La Loi canadienne sur les droits de la personne énonce à l'article 2 :

La présente loi a pour objet de compléter la législation canadienne en donnant effet, dans le champ de compétence du Parlement du Canada, au principe suivant : le droit de tous les individus, dans la mesure compatible avec leurs devoirs et obligations au sein de la société, à l'égalité des chances d'épanouissement, indépendamment des considérations fondées sur la race, l'origine nationale ou ethnique, la couleur, la religion, l'âge, le sexe, l'état matrimonial, la situation de famille, l'état de personne graciée ou la déficience.

La Loi définit en outre, à l'article 5, ce qui constitue un acte discriminatoire. C'est cette définition qui est en cause dans la plainte :

Constitue un acte discriminatoire, s'il est fondé sur un motif de distinction illicite, le fait, pour le fournisseur de biens, de services, d'installations ou de moyens d'hébergement destinés au public :

  1. d'en priver un individu;
  2. de le défavoriser à l'occasion de leur fourniture.
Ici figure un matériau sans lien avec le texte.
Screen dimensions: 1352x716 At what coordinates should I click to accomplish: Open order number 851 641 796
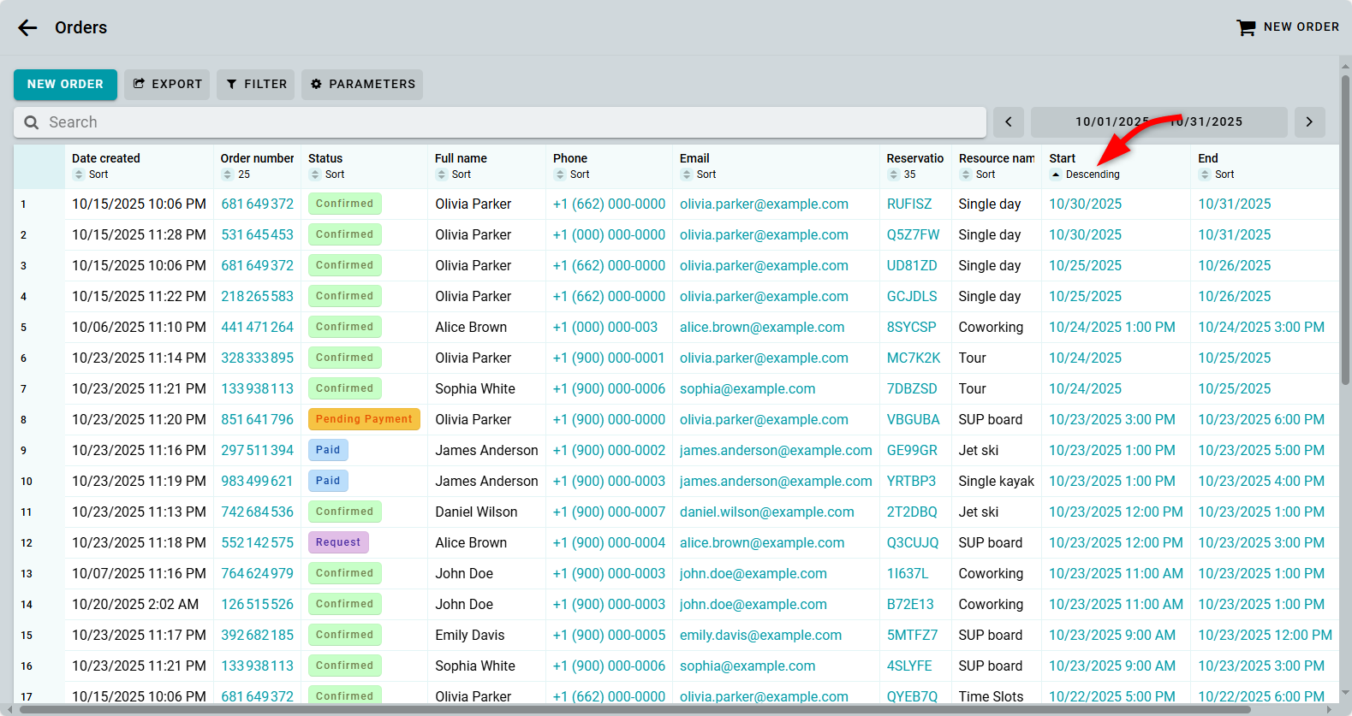pos(257,419)
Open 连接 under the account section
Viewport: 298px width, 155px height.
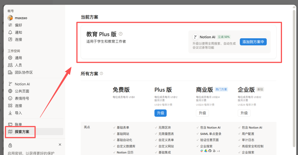18,39
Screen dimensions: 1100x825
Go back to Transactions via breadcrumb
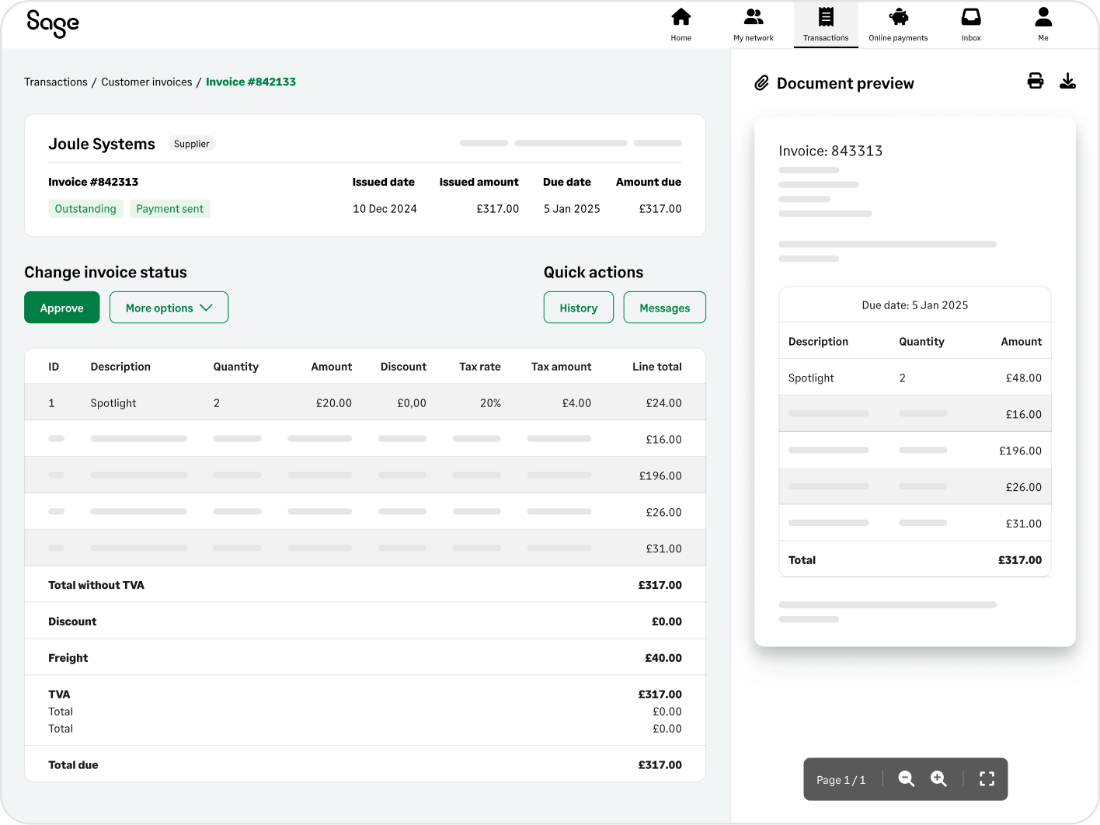coord(55,82)
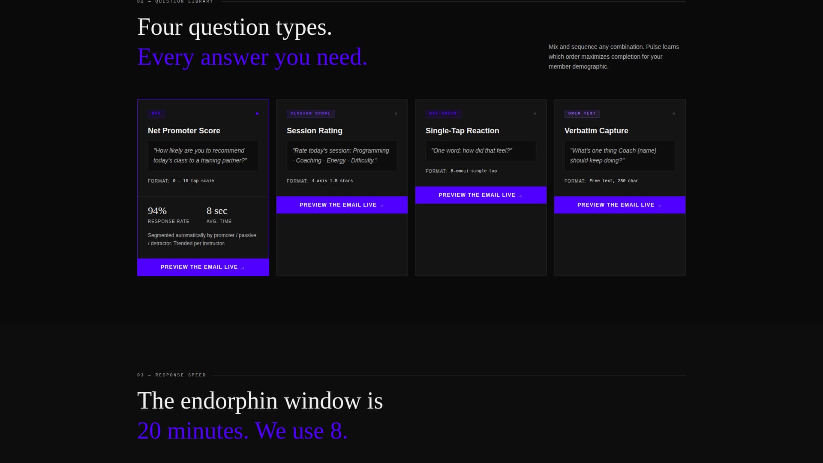The width and height of the screenshot is (823, 463).
Task: Click the "03 — Response Speed" section label
Action: coord(171,375)
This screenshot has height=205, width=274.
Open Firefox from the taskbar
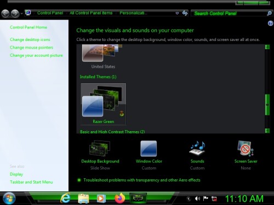tap(120, 198)
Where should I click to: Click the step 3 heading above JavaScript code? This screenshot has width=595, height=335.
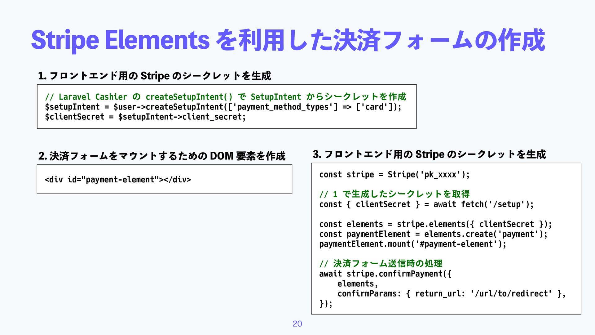(x=429, y=154)

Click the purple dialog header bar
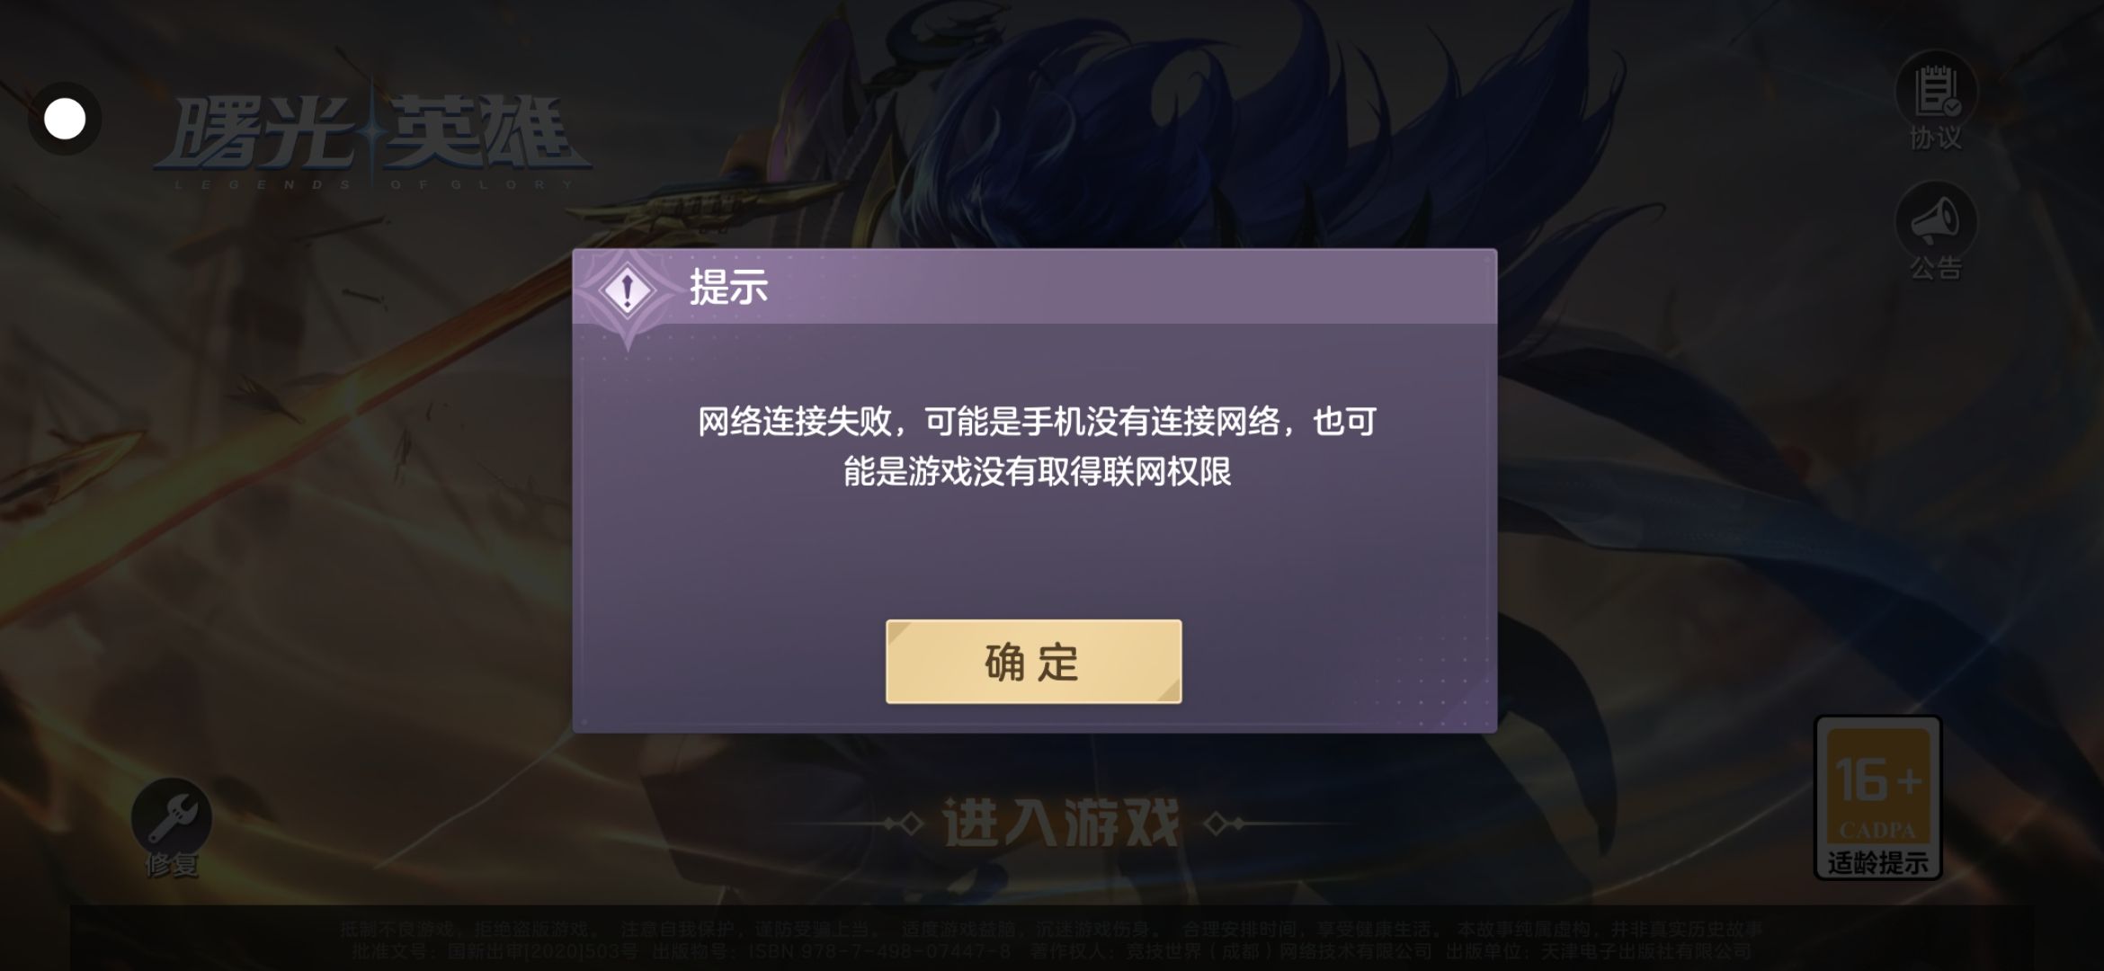(1035, 287)
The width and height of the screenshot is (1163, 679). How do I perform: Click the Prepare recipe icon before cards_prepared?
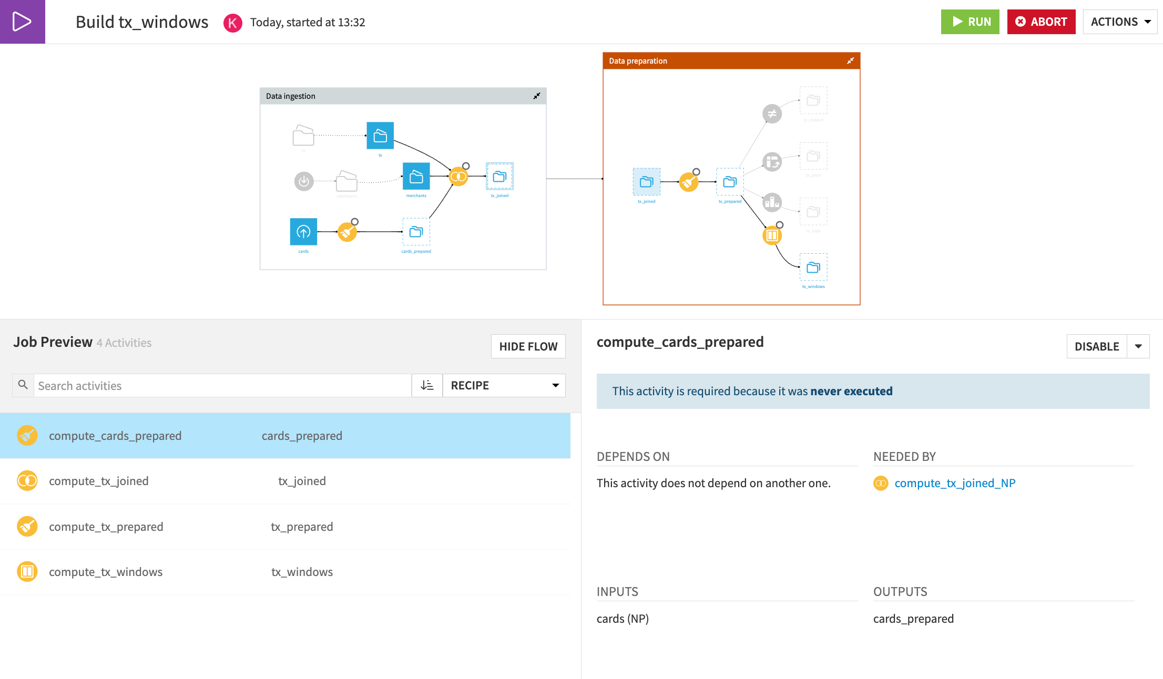(x=347, y=231)
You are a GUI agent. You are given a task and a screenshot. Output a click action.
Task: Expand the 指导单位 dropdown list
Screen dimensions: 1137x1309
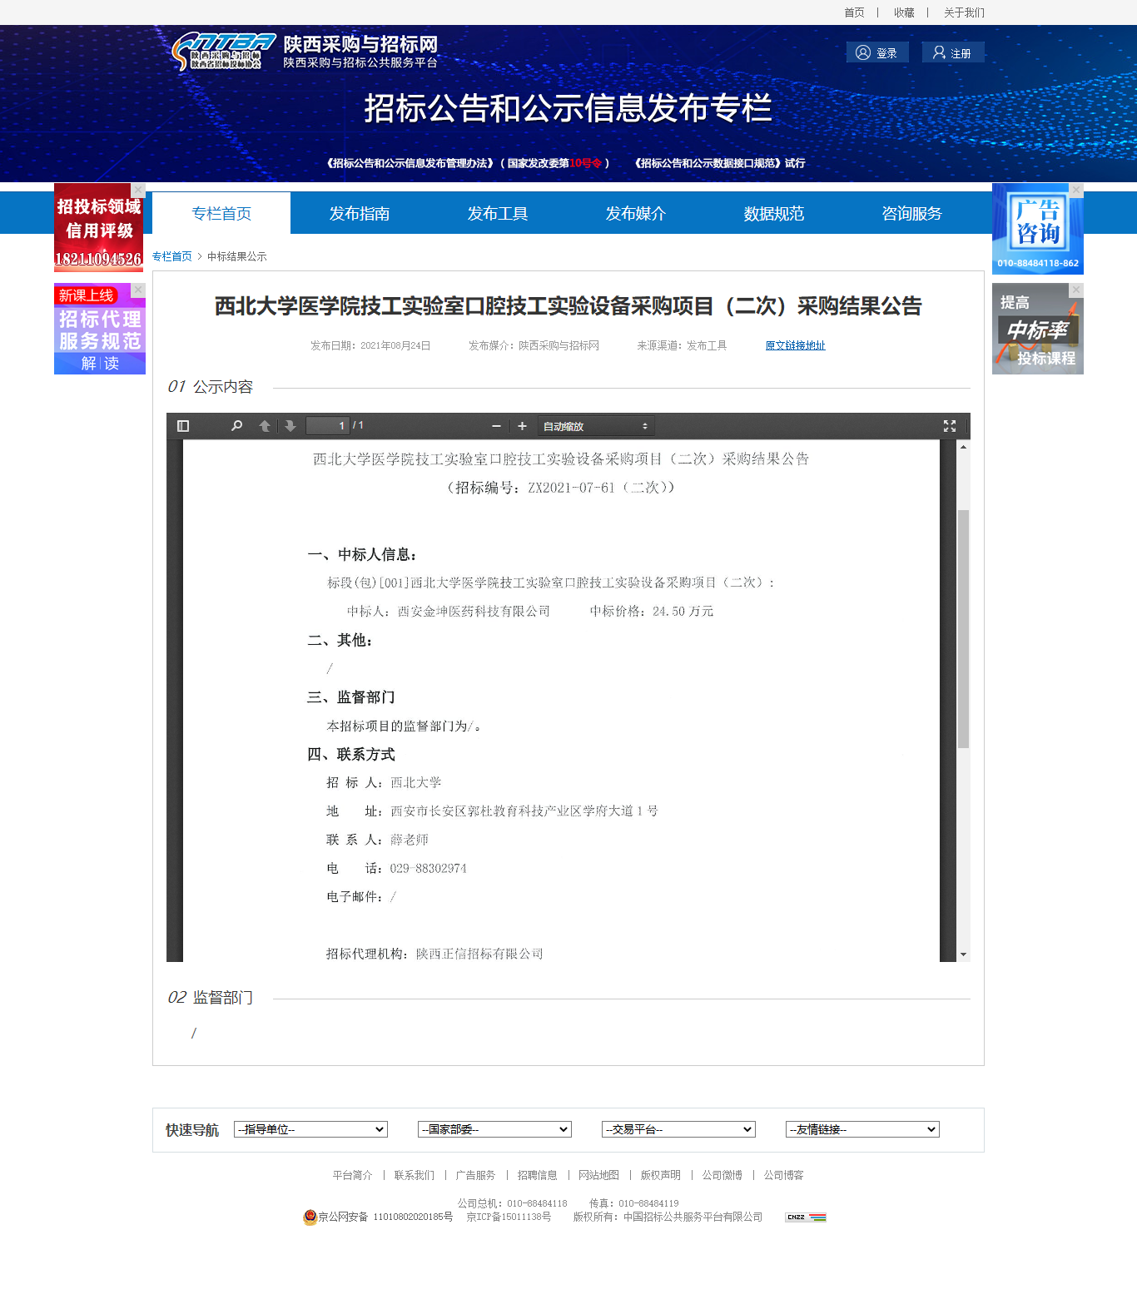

OBJECTION PRÉLIMINAIRE PORTANT SUR LA COMPÉTENCE

Avant l'audition de la preuve relative à la question de la discrimination religieuse prohibée à l'article 5 de la Loi, l'avocate de l'intimé, invoquant l'article 67 de la Loi, a présenté une objection préliminaire visant la compétence du Tribunal. Cette dernière disposition prévoit ce qui suit :

La présente loi est sans effet sur la Loi sur les Indiens et sur les dispositions prises en vertu de cette loi.

L'avocate de l'intimé, Me Humphries, soutient que l'objet de la plainte étant la politique en matière d'éducation formulée par le ministère en vertu de l'article 115 de la Loi sur les Indiens, le Tribunal n'a pas à entendre la preuve et à prendre connaissance des faits concernant le fond de l'affaire pour trancher la question de l'application de l'article 67 à l'espèce.

Me Russell a invoqué trois décisions, savoir les affaires Louise Courtois et Marie Jeanne Raphael c. Ministère des Affaires indiennes, 11 C.H.R.R. D/41 et Desjarlais c. Piapot Band No. 75, [1989] 3 C.F. 605; 102 NR 71.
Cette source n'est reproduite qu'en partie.